Each entry needs to appear again, retyped exactly as it is below.

## Material provided

------------------------------------------------------------

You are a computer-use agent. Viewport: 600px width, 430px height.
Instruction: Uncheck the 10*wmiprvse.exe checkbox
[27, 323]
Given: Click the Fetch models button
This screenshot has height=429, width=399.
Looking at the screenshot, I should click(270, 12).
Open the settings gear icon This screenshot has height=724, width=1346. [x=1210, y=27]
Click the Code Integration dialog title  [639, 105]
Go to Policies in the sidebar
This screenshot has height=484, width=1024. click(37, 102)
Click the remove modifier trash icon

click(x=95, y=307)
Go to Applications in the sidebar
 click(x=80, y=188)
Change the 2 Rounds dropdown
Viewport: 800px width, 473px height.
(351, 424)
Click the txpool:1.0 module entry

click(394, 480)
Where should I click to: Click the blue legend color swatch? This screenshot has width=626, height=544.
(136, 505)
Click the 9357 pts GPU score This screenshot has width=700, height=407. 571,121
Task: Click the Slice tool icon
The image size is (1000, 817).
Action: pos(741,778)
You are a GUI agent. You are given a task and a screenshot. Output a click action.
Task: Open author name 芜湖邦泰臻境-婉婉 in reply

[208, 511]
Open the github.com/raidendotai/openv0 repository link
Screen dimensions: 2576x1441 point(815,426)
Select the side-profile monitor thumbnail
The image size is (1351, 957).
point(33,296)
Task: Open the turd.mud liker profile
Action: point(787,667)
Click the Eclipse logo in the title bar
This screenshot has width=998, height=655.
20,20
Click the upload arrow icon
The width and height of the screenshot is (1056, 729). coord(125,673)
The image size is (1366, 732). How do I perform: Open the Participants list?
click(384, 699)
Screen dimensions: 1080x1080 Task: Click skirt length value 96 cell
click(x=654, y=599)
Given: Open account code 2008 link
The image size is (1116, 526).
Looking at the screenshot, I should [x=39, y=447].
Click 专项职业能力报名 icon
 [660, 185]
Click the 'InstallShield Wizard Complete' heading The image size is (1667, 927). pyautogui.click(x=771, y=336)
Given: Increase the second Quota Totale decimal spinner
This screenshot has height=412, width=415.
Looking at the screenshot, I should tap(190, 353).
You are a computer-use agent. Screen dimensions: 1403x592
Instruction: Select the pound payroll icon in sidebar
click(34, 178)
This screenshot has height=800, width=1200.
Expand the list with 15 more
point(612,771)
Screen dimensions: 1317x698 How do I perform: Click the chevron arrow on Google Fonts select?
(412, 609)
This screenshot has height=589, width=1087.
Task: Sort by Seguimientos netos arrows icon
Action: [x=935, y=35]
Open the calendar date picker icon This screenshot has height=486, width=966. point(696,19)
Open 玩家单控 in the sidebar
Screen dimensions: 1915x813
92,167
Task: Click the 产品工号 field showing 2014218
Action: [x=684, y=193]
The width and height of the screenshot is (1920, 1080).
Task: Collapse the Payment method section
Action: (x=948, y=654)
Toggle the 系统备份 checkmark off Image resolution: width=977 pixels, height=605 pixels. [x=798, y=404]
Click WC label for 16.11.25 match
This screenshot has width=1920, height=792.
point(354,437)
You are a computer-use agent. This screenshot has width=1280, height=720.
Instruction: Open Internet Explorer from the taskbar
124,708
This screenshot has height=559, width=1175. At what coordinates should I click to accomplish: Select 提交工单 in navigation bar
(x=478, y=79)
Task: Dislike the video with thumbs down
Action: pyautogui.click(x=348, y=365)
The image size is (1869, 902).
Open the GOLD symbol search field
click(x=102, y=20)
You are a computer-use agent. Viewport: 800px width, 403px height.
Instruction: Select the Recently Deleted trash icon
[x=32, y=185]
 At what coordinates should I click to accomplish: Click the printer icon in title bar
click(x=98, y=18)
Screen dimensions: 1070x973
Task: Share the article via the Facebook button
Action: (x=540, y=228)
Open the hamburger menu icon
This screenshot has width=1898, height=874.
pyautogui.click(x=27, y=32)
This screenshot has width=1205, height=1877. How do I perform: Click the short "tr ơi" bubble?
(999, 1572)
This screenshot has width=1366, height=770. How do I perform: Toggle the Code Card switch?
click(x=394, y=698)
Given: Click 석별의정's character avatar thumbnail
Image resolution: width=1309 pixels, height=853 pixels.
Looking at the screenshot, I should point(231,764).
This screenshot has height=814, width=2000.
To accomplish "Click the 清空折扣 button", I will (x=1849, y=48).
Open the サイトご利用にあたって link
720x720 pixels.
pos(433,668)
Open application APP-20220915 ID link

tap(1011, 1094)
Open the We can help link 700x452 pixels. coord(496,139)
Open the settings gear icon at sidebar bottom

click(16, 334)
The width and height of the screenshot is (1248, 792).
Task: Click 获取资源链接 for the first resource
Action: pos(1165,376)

------------------------------------------------------------

## Task response
You are a computer-use agent. Viewport: 600px width, 430px height.
Instruction: Uncheck the 10*wmiprvse.exe checkbox
[27, 323]
Given: Click the Fetch models button
This screenshot has height=429, width=399.
Looking at the screenshot, I should click(270, 12).
Open the settings gear icon This screenshot has height=724, width=1346. [x=1210, y=27]
Click the Code Integration dialog title  [639, 105]
Go to Policies in the sidebar
This screenshot has height=484, width=1024. click(37, 102)
Click the remove modifier trash icon

click(x=95, y=307)
Go to Applications in the sidebar
 click(x=80, y=188)
Change the 2 Rounds dropdown
Viewport: 800px width, 473px height.
(351, 424)
Click the txpool:1.0 module entry

click(394, 480)
Where should I click to: Click the blue legend color swatch? This screenshot has width=626, height=544.
(136, 505)
Click the 9357 pts GPU score This screenshot has width=700, height=407. 571,121
Task: Click the Slice tool icon
The image size is (1000, 817).
Action: pos(741,778)
You are a GUI agent. You are given a task and a screenshot. Output a click action.
Task: Open author name 芜湖邦泰臻境-婉婉 in reply

[208, 511]
Open the github.com/raidendotai/openv0 repository link
Screen dimensions: 2576x1441 point(815,426)
Select the side-profile monitor thumbnail
The image size is (1351, 957).
point(33,296)
Task: Open the turd.mud liker profile
Action: point(787,667)
Click the Eclipse logo in the title bar
This screenshot has width=998, height=655.
20,20
Click the upload arrow icon
The width and height of the screenshot is (1056, 729). coord(125,673)
The image size is (1366, 732). How do I perform: Open the Participants list?
click(384, 699)
Screen dimensions: 1080x1080 Task: Click skirt length value 96 cell
click(x=654, y=599)
Given: Open account code 2008 link
The image size is (1116, 526).
Looking at the screenshot, I should [x=39, y=447].
Click 专项职业能力报名 icon
 [660, 185]
Click the 'InstallShield Wizard Complete' heading The image size is (1667, 927). pyautogui.click(x=771, y=336)
Given: Increase the second Quota Totale decimal spinner
This screenshot has height=412, width=415.
Looking at the screenshot, I should tap(190, 353).
You are a computer-use agent. Screen dimensions: 1403x592
Instruction: Select the pound payroll icon in sidebar
click(34, 178)
This screenshot has height=800, width=1200.
Expand the list with 15 more
point(612,771)
Screen dimensions: 1317x698 How do I perform: Click the chevron arrow on Google Fonts select?
(412, 609)
This screenshot has height=589, width=1087.
Task: Sort by Seguimientos netos arrows icon
Action: [x=935, y=35]
Open the calendar date picker icon This screenshot has height=486, width=966. point(696,19)
Open 玩家单控 in the sidebar
Screen dimensions: 1915x813
92,167
Task: Click the 产品工号 field showing 2014218
Action: [x=684, y=193]
The width and height of the screenshot is (1920, 1080).
Task: Collapse the Payment method section
Action: (x=948, y=654)
Toggle the 系统备份 checkmark off Image resolution: width=977 pixels, height=605 pixels. [x=798, y=404]
Click WC label for 16.11.25 match
This screenshot has width=1920, height=792.
point(354,437)
You are a computer-use agent. This screenshot has width=1280, height=720.
Instruction: Open Internet Explorer from the taskbar
124,708
This screenshot has height=559, width=1175. At what coordinates should I click to accomplish: Select 提交工单 in navigation bar
(x=478, y=79)
Task: Dislike the video with thumbs down
Action: pyautogui.click(x=348, y=365)
The image size is (1869, 902).
Open the GOLD symbol search field
click(x=102, y=20)
You are a computer-use agent. Viewport: 800px width, 403px height.
Instruction: Select the Recently Deleted trash icon
[x=32, y=185]
 At what coordinates should I click to accomplish: Click the printer icon in title bar
click(x=98, y=18)
Screen dimensions: 1070x973
Task: Share the article via the Facebook button
Action: (x=540, y=228)
Open the hamburger menu icon
This screenshot has width=1898, height=874.
pyautogui.click(x=27, y=32)
This screenshot has width=1205, height=1877. How do I perform: Click the short "tr ơi" bubble?
(999, 1572)
This screenshot has width=1366, height=770. How do I perform: Toggle the Code Card switch?
click(x=394, y=698)
Given: Click 석별의정's character avatar thumbnail
Image resolution: width=1309 pixels, height=853 pixels.
Looking at the screenshot, I should point(231,764).
This screenshot has height=814, width=2000.
To accomplish "Click the 清空折扣 button", I will (x=1849, y=48).
Open the サイトご利用にあたって link
720x720 pixels.
pos(433,668)
Open application APP-20220915 ID link

tap(1011, 1094)
Open the We can help link 700x452 pixels. coord(496,139)
Open the settings gear icon at sidebar bottom

click(16, 334)
The width and height of the screenshot is (1248, 792).
Task: Click 获取资源链接 for the first resource
Action: pos(1165,376)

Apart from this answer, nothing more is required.